- [Obiettivo] Riscrivi tali e quali le righe qui sotto, cominciando da quella che contiene "Click the Subject Alt Names section heading" e fermandoti dopo l'ultima riga dell'elenco, estremi inclusi.

- [Elenco righe]
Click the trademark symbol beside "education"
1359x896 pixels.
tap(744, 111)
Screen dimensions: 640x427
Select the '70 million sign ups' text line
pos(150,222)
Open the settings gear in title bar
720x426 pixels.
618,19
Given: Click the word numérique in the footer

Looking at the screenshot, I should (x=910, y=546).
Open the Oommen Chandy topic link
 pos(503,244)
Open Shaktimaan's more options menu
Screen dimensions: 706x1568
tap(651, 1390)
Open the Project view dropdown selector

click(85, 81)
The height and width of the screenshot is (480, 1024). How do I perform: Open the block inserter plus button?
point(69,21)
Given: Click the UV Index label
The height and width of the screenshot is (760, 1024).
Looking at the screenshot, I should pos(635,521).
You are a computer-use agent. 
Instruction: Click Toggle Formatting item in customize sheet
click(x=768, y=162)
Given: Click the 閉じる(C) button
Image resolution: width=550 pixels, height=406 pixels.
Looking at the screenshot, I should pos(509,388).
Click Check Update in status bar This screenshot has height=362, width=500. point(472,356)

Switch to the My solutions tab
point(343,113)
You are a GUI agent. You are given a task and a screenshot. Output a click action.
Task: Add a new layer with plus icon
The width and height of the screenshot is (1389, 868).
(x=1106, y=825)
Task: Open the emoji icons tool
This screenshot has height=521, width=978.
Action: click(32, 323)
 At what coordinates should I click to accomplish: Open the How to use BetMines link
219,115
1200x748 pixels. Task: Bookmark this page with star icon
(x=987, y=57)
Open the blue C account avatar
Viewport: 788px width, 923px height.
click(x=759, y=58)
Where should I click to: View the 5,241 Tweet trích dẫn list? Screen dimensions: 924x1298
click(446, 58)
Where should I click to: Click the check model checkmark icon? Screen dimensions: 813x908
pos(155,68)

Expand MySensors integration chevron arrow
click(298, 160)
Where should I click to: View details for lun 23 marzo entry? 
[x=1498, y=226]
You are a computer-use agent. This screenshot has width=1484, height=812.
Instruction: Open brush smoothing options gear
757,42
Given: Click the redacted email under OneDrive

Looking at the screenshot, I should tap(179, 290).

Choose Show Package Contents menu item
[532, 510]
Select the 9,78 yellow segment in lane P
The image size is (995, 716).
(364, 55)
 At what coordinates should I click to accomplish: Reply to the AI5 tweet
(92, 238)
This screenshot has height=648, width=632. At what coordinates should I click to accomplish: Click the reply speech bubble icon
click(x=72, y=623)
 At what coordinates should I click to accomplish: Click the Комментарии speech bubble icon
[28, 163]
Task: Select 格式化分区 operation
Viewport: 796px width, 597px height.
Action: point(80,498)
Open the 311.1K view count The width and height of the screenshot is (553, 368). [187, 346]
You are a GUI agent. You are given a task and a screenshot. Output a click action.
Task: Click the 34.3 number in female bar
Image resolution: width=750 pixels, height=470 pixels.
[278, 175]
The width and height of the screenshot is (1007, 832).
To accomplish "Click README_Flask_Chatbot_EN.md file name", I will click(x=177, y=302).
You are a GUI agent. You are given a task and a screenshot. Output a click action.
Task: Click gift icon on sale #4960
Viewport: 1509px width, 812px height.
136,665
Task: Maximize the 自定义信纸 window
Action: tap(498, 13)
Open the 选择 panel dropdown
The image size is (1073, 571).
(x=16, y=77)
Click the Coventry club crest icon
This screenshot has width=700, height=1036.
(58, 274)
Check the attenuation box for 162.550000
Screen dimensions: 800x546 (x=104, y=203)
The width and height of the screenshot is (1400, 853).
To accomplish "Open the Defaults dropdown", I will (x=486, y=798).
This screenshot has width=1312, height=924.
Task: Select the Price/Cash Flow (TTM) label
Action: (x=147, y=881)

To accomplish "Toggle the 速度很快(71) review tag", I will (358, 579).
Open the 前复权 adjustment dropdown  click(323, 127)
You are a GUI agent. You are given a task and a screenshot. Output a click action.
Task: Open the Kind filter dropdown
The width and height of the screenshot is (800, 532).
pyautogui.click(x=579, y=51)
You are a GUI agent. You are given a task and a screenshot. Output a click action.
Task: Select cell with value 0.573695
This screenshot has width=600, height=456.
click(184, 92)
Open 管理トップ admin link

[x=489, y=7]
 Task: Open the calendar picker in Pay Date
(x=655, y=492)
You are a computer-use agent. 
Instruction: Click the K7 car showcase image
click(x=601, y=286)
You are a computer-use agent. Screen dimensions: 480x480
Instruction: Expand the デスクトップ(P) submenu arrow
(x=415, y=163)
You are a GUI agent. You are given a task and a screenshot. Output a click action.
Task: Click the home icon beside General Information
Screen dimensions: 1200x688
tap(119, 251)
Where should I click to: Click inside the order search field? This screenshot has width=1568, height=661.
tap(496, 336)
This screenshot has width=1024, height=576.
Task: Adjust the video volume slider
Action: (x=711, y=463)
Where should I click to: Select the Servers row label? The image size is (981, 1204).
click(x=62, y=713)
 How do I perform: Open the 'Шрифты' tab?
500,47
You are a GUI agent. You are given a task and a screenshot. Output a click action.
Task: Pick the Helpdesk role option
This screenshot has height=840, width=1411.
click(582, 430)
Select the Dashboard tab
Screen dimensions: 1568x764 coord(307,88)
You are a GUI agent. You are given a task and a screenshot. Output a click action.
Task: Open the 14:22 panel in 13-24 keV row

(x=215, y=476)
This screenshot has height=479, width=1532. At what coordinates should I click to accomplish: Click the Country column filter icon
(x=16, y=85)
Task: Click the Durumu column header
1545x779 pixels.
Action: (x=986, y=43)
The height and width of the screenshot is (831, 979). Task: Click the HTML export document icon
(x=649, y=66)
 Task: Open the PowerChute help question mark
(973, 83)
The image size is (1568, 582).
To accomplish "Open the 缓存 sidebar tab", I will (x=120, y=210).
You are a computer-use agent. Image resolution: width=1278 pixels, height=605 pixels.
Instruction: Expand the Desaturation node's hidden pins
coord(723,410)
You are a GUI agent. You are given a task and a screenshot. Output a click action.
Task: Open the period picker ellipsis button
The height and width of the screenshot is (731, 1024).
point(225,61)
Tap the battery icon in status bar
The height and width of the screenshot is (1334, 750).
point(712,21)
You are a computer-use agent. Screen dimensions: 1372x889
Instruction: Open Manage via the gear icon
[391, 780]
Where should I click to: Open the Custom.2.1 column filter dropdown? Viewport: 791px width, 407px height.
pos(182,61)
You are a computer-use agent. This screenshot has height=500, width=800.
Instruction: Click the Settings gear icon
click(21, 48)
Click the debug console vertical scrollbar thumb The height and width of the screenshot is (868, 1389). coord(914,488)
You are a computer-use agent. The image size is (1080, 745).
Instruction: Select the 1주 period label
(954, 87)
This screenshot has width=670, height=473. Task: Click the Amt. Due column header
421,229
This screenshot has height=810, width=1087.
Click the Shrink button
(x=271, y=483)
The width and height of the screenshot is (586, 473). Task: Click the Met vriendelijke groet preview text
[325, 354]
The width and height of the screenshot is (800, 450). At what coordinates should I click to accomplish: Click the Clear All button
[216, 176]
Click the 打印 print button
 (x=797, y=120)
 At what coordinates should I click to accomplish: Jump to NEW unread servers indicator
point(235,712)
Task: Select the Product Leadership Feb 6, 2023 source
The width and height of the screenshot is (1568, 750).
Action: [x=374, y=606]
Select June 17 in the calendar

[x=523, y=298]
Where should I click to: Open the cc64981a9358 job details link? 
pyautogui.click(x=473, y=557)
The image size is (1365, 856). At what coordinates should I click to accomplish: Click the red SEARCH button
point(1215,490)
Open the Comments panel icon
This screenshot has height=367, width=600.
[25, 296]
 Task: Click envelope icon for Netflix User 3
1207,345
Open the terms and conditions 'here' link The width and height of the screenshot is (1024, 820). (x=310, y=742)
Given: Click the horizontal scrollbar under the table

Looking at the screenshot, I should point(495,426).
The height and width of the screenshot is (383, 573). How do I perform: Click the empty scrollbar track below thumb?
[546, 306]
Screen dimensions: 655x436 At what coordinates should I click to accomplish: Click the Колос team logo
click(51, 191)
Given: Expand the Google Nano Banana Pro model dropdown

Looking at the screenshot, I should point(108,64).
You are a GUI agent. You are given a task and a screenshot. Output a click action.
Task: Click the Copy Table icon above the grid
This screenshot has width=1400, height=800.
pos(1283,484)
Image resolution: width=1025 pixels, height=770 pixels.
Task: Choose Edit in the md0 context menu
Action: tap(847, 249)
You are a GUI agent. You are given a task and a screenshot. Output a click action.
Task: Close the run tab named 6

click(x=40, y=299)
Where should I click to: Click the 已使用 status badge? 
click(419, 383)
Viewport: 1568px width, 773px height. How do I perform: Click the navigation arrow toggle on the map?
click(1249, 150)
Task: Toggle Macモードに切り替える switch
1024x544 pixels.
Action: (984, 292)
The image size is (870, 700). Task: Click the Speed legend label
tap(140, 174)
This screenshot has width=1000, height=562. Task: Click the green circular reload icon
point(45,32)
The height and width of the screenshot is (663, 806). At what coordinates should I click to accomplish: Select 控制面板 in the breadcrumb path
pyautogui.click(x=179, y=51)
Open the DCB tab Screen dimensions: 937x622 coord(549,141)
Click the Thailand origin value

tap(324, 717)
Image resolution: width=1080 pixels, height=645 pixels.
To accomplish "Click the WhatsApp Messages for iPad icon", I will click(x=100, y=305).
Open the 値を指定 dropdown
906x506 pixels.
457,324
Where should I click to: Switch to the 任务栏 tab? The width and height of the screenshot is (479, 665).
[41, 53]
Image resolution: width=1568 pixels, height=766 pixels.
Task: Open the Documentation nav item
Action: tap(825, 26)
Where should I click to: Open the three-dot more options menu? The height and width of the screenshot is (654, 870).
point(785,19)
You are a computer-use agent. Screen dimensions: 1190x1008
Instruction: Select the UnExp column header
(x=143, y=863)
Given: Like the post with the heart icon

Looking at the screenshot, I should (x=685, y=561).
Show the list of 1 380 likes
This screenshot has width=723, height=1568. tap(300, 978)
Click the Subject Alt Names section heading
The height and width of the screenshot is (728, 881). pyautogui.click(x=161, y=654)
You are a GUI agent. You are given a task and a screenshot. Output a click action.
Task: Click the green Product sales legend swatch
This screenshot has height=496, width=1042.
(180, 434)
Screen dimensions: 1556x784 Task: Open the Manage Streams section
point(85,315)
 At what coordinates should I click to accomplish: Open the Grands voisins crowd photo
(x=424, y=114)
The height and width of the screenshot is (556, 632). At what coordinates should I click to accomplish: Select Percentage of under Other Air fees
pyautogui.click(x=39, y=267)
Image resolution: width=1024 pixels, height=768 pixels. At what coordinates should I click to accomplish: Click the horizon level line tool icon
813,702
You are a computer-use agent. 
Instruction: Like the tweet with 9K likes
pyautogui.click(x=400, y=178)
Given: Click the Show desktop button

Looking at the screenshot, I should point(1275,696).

- [Soluzione]
Click the Subject Alt Names section heading
The height and width of the screenshot is (728, 881). pyautogui.click(x=161, y=654)
You are a GUI agent. You are given a task and a screenshot. Output a click action.
Task: Click the green Product sales legend swatch
This screenshot has height=496, width=1042.
(180, 434)
Screen dimensions: 1556x784 Task: Open the Manage Streams section
point(85,315)
 At what coordinates should I click to accomplish: Open the Grands voisins crowd photo
(x=424, y=114)
The height and width of the screenshot is (556, 632). At what coordinates should I click to accomplish: Select Percentage of under Other Air fees
pyautogui.click(x=39, y=267)
Image resolution: width=1024 pixels, height=768 pixels. At what coordinates should I click to accomplish: Click the horizon level line tool icon
813,702
You are a computer-use agent. 
Instruction: Like the tweet with 9K likes
pyautogui.click(x=400, y=178)
Given: Click the Show desktop button

Looking at the screenshot, I should point(1275,696).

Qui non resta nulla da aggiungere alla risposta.